On the day when her regimen attempted to cross The Fold, she comes to a great power unlike anything anyone’s ever witnessed. Coveted by The Darkling himself, the Sun Summoner is almost as fabled as the source of the amplifiers┬áneeded to augment Grisha’s power. But it’s not as easy as it looks. Alina’s powers doesn’t come out as naturally as others’ does. She needed tutelage, training and a little bit of self-examination to figure out what’s holding it back. Whatever it is, Alina has to figure out fast. Time is running out, Grishas’ powers are slowly coming to an end, and The Fold is in danger of swallowing Ravka whole.

As much as you’d like to savour this book, Bardugo’s effectively straight-forward writing prevents readers from doing exactly that. This fantasy novel is not a daunting read; it’s also not a sweeping tale,wholly uncharacteristic of the usual fare we see in this genre. But it’s what makes it all the more arresting; all the more unputdownable. It’s got monsters and magic and mystical places homogenous in the genre. The author has got some pretty interesting take on the monsters in her book. She makes them more human and her human more like monsters. This is also rich in Russian flavour: words, customs, culture, names…etc. While it could be a hindrance to some, the story line is enchanting enough that others would learn to ignore that fact and follow along with little bother.
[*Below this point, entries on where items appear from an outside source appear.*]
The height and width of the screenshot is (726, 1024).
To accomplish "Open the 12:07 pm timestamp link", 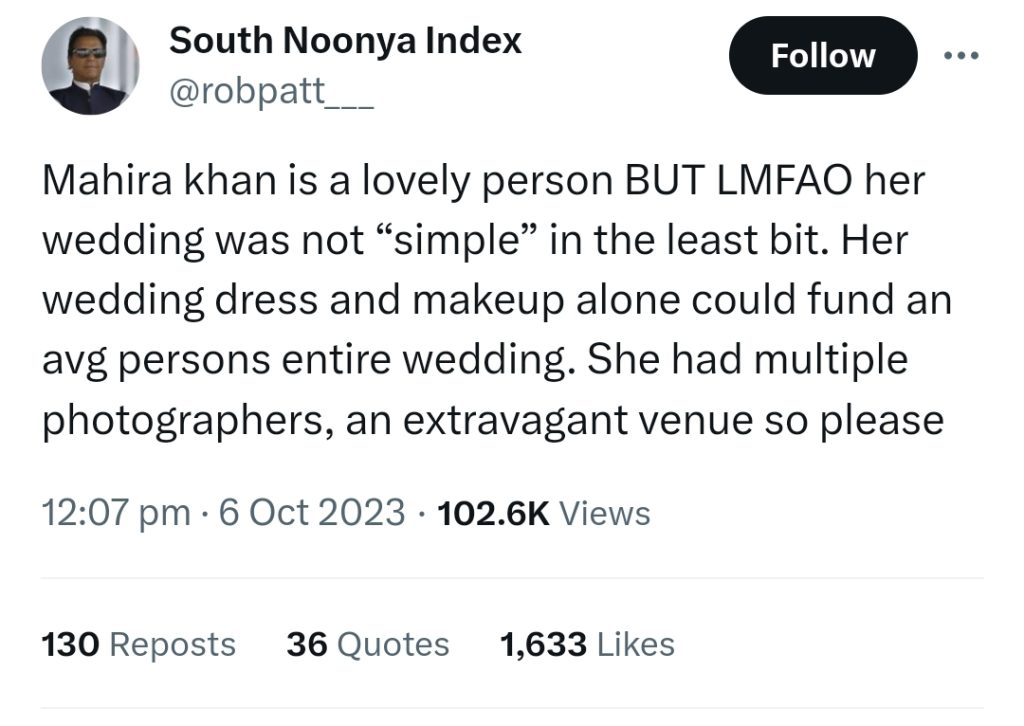I will coord(116,513).
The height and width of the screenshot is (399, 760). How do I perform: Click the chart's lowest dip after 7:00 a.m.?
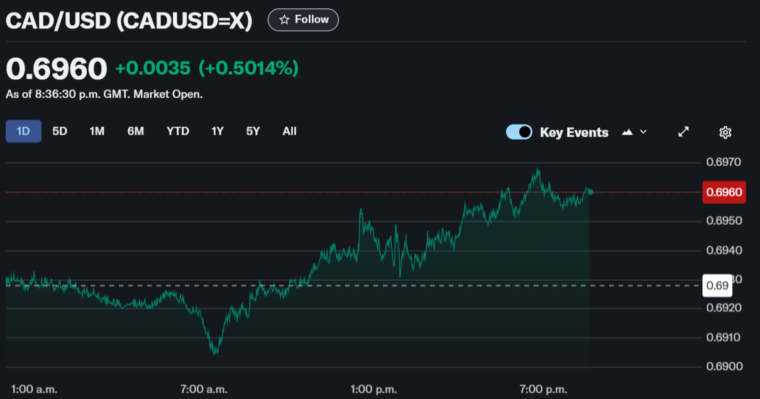[x=215, y=352]
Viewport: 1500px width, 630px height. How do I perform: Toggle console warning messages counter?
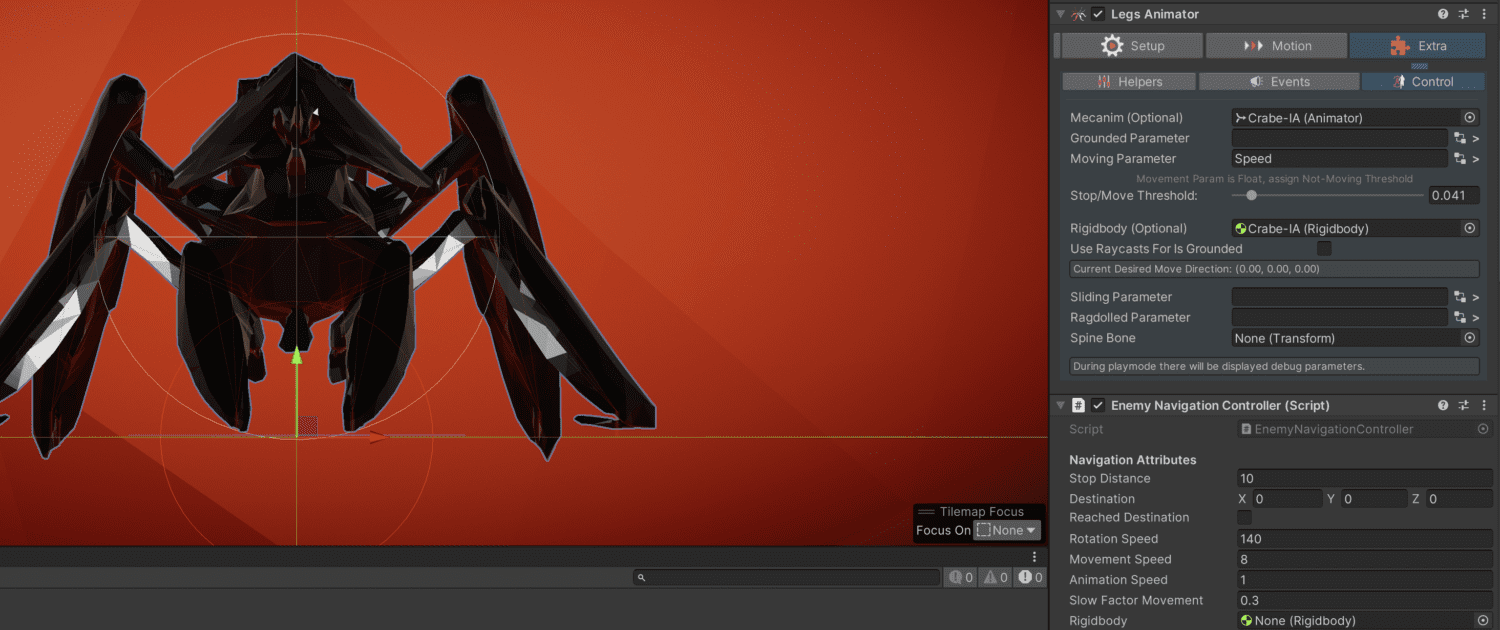pyautogui.click(x=996, y=577)
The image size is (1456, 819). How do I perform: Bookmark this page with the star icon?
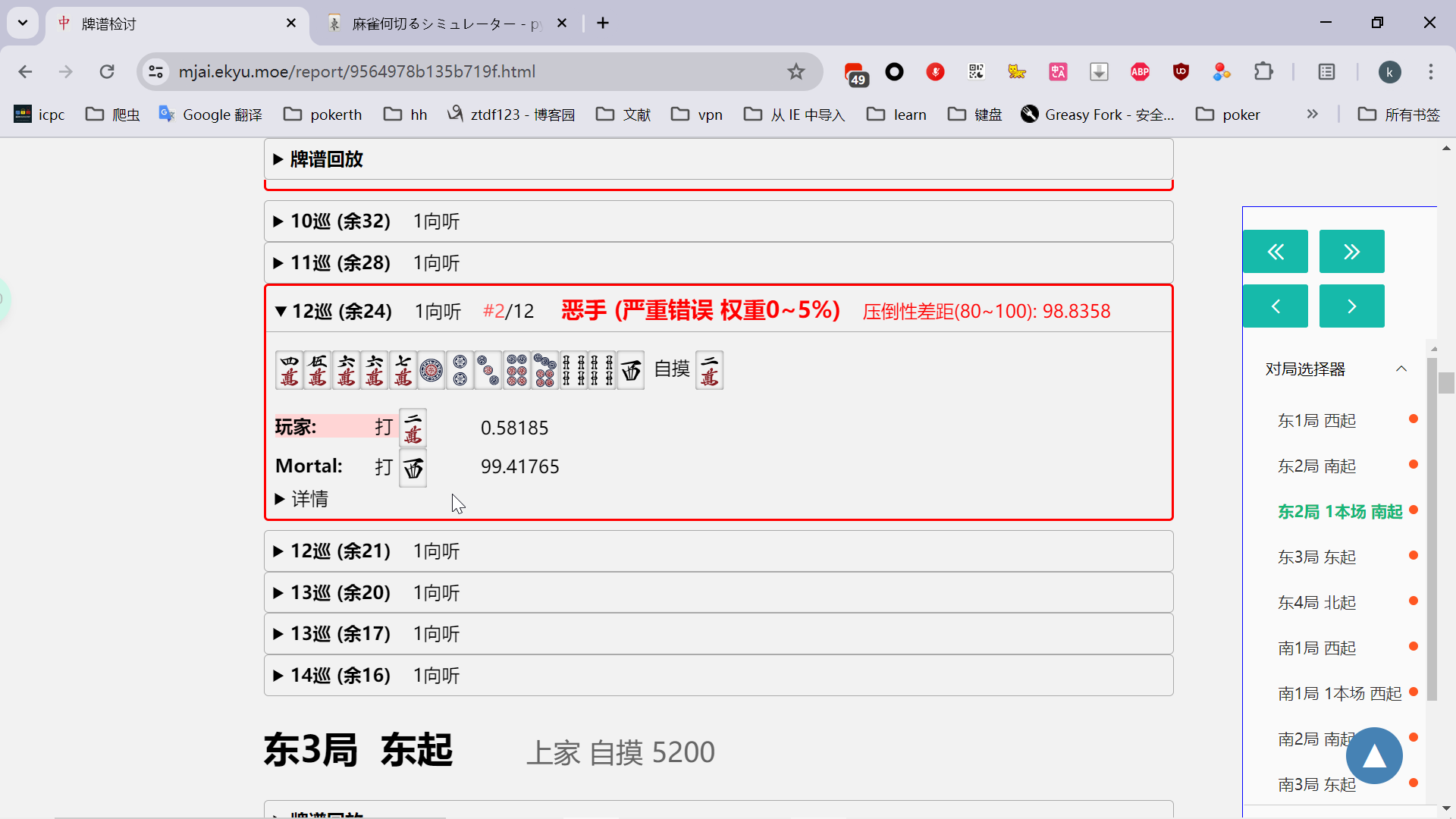tap(795, 72)
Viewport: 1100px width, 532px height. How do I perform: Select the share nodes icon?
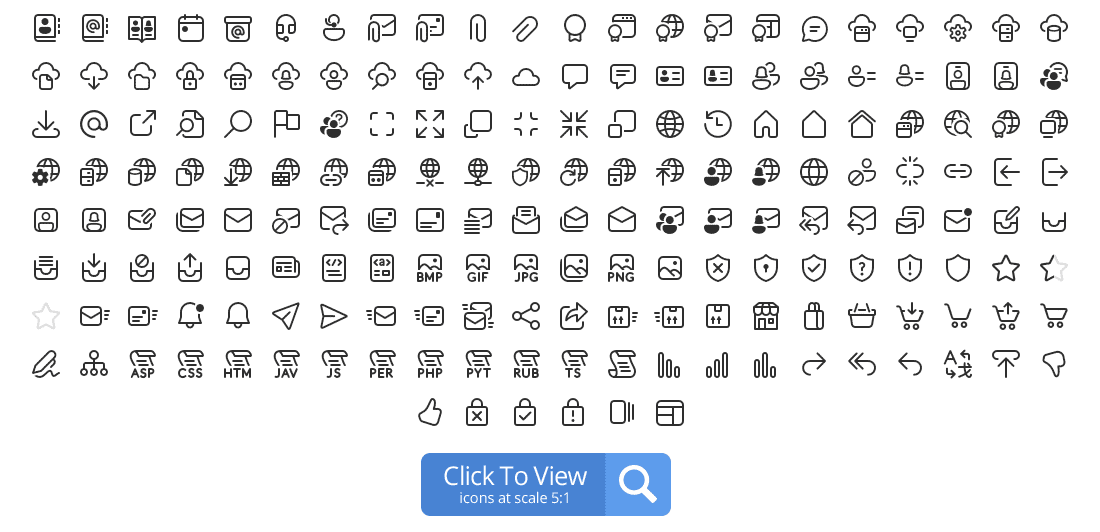click(526, 317)
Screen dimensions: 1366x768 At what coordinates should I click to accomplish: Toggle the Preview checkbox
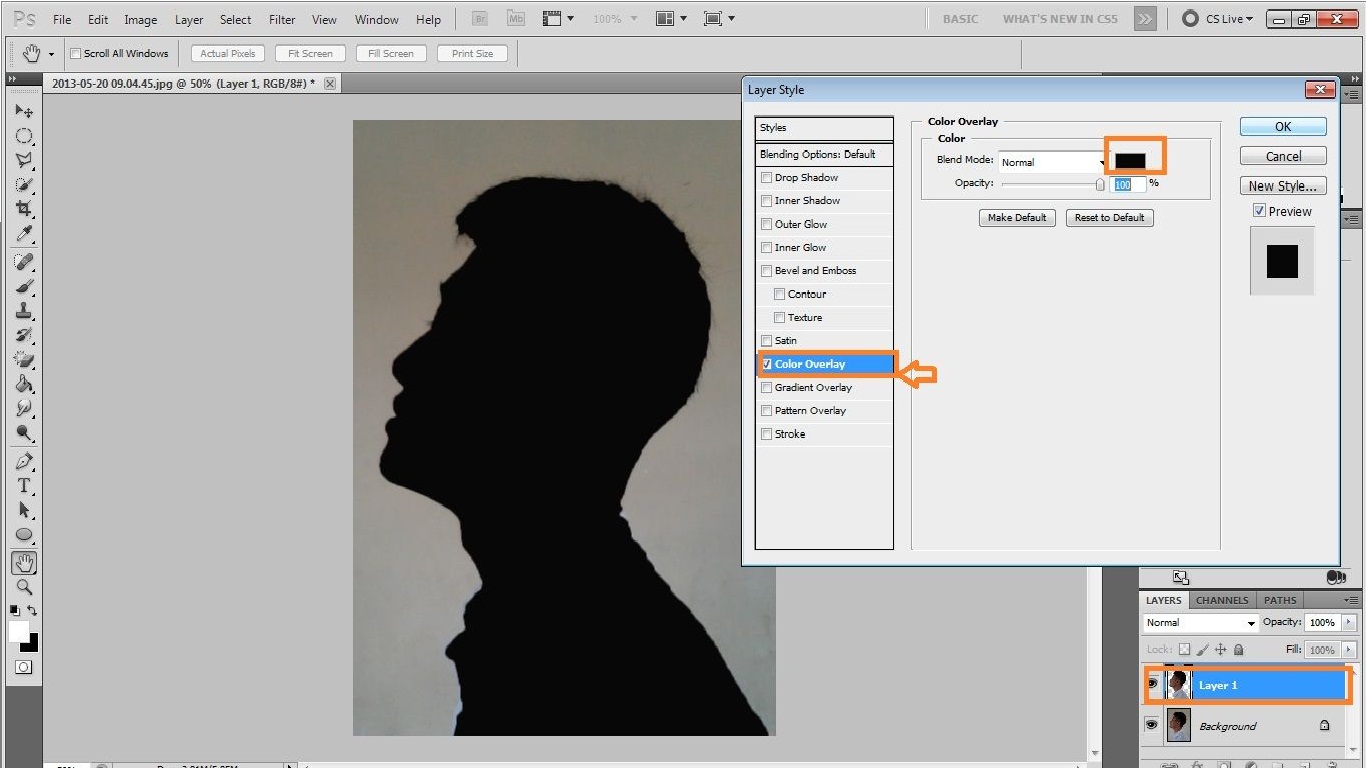[1259, 211]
The romance it featured was something I’m usually not a fan of. I hate love triangles. Especially if the girl in the middle was supposedly, er plain. I’ve heard talks and gushes directed toward this Darkling; and it’s rare when the bad guy gets more props than the leading man. About a few chapters in, I’ve got to admit, I see the fascination. For once, I’m not so ready to discount his anti-hero status. I’m excited to see where he stands when the dust settles.

I don’t know why I’ve put off reading this book. Perhaps it’s the overwhelming 5-star reception that it had so far been getting. Perhaps I wasn’t really too keen on picking up another fantasy novel that I pre-judged to be a disappointment due to its flimsy page count. But whatever the reason, I’m glad that I finally go to read it.